▶ [THE PROBLEM] Copy each line of the data below, character for character.
================================
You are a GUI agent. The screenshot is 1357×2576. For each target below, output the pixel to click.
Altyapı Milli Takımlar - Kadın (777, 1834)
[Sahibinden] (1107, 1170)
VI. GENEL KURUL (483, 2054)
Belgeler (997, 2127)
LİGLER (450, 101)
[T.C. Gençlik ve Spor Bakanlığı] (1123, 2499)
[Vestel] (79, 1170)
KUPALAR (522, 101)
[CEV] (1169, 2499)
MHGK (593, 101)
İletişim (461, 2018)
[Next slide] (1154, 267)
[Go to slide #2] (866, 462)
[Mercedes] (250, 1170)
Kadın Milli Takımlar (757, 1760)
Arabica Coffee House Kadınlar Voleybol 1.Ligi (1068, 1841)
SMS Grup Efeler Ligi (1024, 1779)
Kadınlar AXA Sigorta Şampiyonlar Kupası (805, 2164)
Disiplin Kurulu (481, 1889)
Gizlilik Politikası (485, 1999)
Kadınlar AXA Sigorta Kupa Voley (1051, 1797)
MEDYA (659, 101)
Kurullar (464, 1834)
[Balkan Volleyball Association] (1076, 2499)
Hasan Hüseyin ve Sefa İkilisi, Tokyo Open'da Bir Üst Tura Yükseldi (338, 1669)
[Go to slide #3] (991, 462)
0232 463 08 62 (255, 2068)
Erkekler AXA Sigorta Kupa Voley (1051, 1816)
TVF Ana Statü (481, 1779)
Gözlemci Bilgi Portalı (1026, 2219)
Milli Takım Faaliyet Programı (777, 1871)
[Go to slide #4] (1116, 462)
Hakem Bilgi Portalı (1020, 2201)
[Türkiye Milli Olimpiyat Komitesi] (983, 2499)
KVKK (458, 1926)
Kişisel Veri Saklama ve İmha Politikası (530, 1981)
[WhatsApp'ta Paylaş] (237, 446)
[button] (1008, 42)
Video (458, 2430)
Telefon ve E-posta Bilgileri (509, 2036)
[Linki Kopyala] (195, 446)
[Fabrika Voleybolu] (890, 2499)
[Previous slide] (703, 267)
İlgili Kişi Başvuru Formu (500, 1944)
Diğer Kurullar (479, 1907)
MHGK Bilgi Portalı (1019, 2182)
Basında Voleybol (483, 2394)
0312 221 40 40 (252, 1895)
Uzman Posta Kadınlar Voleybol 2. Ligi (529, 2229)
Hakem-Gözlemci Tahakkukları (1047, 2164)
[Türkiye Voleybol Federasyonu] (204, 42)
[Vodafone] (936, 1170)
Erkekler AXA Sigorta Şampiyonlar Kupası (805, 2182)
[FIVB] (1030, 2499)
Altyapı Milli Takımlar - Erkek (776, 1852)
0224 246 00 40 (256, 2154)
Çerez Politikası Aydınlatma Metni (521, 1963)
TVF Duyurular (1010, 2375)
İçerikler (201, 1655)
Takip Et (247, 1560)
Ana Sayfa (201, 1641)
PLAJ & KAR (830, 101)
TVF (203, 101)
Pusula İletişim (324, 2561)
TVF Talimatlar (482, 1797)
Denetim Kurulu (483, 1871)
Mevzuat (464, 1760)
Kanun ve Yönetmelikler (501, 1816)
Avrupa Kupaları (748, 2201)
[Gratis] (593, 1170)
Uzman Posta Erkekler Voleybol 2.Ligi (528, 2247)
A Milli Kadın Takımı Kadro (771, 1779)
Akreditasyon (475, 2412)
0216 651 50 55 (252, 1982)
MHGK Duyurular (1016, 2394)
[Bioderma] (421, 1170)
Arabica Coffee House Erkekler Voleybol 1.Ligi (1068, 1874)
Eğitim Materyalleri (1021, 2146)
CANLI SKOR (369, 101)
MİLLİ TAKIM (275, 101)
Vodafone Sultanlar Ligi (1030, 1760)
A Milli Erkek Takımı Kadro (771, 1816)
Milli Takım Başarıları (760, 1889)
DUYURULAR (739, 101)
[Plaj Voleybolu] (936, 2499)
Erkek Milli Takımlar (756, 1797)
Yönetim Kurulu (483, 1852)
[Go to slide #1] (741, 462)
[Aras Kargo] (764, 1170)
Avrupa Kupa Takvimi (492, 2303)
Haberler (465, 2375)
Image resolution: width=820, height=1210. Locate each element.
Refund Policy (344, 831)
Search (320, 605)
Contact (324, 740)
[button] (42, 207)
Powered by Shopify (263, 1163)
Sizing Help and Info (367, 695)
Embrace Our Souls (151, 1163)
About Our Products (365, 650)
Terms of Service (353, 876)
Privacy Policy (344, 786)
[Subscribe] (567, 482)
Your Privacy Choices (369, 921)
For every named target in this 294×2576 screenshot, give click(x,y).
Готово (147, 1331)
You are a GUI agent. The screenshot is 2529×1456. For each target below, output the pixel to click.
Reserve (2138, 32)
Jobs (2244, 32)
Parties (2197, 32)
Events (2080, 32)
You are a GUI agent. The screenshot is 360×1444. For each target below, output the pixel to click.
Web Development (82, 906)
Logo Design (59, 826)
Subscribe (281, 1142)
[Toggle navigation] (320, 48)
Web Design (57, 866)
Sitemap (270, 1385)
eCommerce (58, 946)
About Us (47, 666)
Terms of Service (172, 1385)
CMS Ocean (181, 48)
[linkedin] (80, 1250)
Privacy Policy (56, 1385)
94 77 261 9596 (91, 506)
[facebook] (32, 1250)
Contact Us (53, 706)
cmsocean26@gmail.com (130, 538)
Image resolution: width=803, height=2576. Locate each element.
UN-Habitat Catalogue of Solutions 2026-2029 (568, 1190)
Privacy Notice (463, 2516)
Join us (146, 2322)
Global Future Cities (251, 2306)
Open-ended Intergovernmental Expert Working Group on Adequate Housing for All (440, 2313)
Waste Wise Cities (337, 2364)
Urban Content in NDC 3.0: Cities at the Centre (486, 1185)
================================
▶ [WRITTEN RESPONSE]
You are a GUI agent. The screenshot is 1357×2576. For each target below, output the pixel to click.
Altyapı Milli Takımlar - Kadın (777, 1834)
[Sahibinden] (1107, 1170)
VI. GENEL KURUL (483, 2054)
Belgeler (997, 2127)
LİGLER (450, 101)
[T.C. Gençlik ve Spor Bakanlığı] (1123, 2499)
[Vestel] (79, 1170)
KUPALAR (522, 101)
[CEV] (1169, 2499)
MHGK (593, 101)
İletişim (461, 2018)
[Next slide] (1154, 267)
[Go to slide #2] (866, 462)
[Mercedes] (250, 1170)
Kadın Milli Takımlar (757, 1760)
Arabica Coffee House Kadınlar Voleybol 1.Ligi (1068, 1841)
SMS Grup Efeler Ligi (1024, 1779)
Kadınlar AXA Sigorta Şampiyonlar Kupası (805, 2164)
Disiplin Kurulu (481, 1889)
Gizlilik Politikası (485, 1999)
Kadınlar AXA Sigorta Kupa Voley (1051, 1797)
MEDYA (659, 101)
Kurullar (464, 1834)
[Balkan Volleyball Association] (1076, 2499)
Hasan Hüseyin ve Sefa İkilisi, Tokyo Open'da Bir Üst Tura Yükseldi (338, 1669)
[Go to slide #3] (991, 462)
0232 463 08 62 (255, 2068)
Erkekler AXA Sigorta Kupa Voley (1051, 1816)
TVF Ana Statü (481, 1779)
Gözlemci Bilgi Portalı (1026, 2219)
Milli Takım Faaliyet Programı (777, 1871)
[Go to slide #4] (1116, 462)
Hakem Bilgi Portalı (1020, 2201)
[Türkiye Milli Olimpiyat Komitesi] (983, 2499)
KVKK (458, 1926)
Kişisel Veri Saklama ve İmha Politikası (530, 1981)
[WhatsApp'ta Paylaş] (237, 446)
[button] (1008, 42)
Video (458, 2430)
Telefon ve E-posta Bilgileri (509, 2036)
[Linki Kopyala] (195, 446)
[Fabrika Voleybolu] (890, 2499)
[Previous slide] (703, 267)
İlgili Kişi Başvuru Formu (500, 1944)
Diğer Kurullar (479, 1907)
MHGK Bilgi Portalı (1019, 2182)
Basında Voleybol (483, 2394)
0312 221 40 40 (252, 1895)
Uzman Posta Kadınlar Voleybol 2. Ligi (529, 2229)
Hakem-Gözlemci Tahakkukları (1047, 2164)
[Türkiye Voleybol Federasyonu] (204, 42)
[Vodafone] (936, 1170)
Erkekler AXA Sigorta Şampiyonlar Kupası (805, 2182)
[FIVB] (1030, 2499)
Altyapı Milli Takımlar - Erkek (776, 1852)
0224 246 00 40 (256, 2154)
Çerez Politikası Aydınlatma Metni (521, 1963)
TVF Duyurular (1010, 2375)
İçerikler (201, 1655)
Takip Et (247, 1560)
Ana Sayfa (201, 1641)
PLAJ & KAR (830, 101)
TVF (203, 101)
Pusula İletişim (324, 2561)
TVF Talimatlar (482, 1797)
Denetim Kurulu (483, 1871)
Mevzuat (464, 1760)
Kanun ve Yönetmelikler (501, 1816)
Avrupa Kupaları (748, 2201)
[Gratis] (593, 1170)
Uzman Posta Erkekler Voleybol 2.Ligi (528, 2247)
A Milli Kadın Takımı Kadro (771, 1779)
Akreditasyon (475, 2412)
0216 651 50 55 (252, 1982)
MHGK Duyurular (1016, 2394)
[Bioderma] (421, 1170)
Arabica Coffee House Erkekler Voleybol 1.Ligi (1068, 1874)
Eğitim Materyalleri (1021, 2146)
CANLI SKOR (369, 101)
MİLLİ TAKIM (275, 101)
Vodafone Sultanlar Ligi (1030, 1760)
A Milli Erkek Takımı Kadro (771, 1816)
Milli Takım Başarıları (760, 1889)
DUYURULAR (739, 101)
[Plaj Voleybolu] (936, 2499)
Erkek Milli Takımlar (756, 1797)
Yönetim Kurulu (483, 1852)
[Go to slide #1] (741, 462)
[Aras Kargo] (764, 1170)
Avrupa Kupa Takvimi (492, 2303)
Haberler (465, 2375)
Image resolution: width=820, height=1210. Locate each element.
Refund Policy (344, 831)
Search (320, 605)
Contact (324, 740)
[button] (42, 207)
Powered by Shopify (263, 1163)
Sizing Help and Info (367, 695)
Embrace Our Souls (151, 1163)
About Our Products (365, 650)
Terms of Service (353, 876)
Privacy Policy (344, 786)
[Subscribe] (567, 482)
Your Privacy Choices (369, 921)
For every named target in this 294×2576 screenshot, give click(x,y).
Готово (147, 1331)
You are a GUI agent. The screenshot is 2529×1456. For each target below, output the pixel to click.
Reserve (2138, 32)
Jobs (2244, 32)
Parties (2197, 32)
Events (2080, 32)
You are a GUI agent. The screenshot is 360×1444. For each target below, output the pixel to click.
Web Development (82, 906)
Logo Design (59, 826)
Subscribe (281, 1142)
[Toggle navigation] (320, 48)
Web Design (57, 866)
Sitemap (270, 1385)
eCommerce (58, 946)
About Us (47, 666)
Terms of Service (172, 1385)
CMS Ocean (181, 48)
[linkedin] (80, 1250)
Privacy Policy (56, 1385)
94 77 261 9596 (91, 506)
[facebook] (32, 1250)
Contact Us (53, 706)
cmsocean26@gmail.com (130, 538)
Image resolution: width=803, height=2576. Locate each element.
UN-Habitat Catalogue of Solutions 2026-2029 (568, 1190)
Privacy Notice (463, 2516)
Join us (146, 2322)
Global Future Cities (251, 2306)
Open-ended Intergovernmental Expert Working Group on Adequate Housing for All (440, 2313)
Waste Wise Cities (337, 2364)
Urban Content in NDC 3.0: Cities at the Centre (486, 1185)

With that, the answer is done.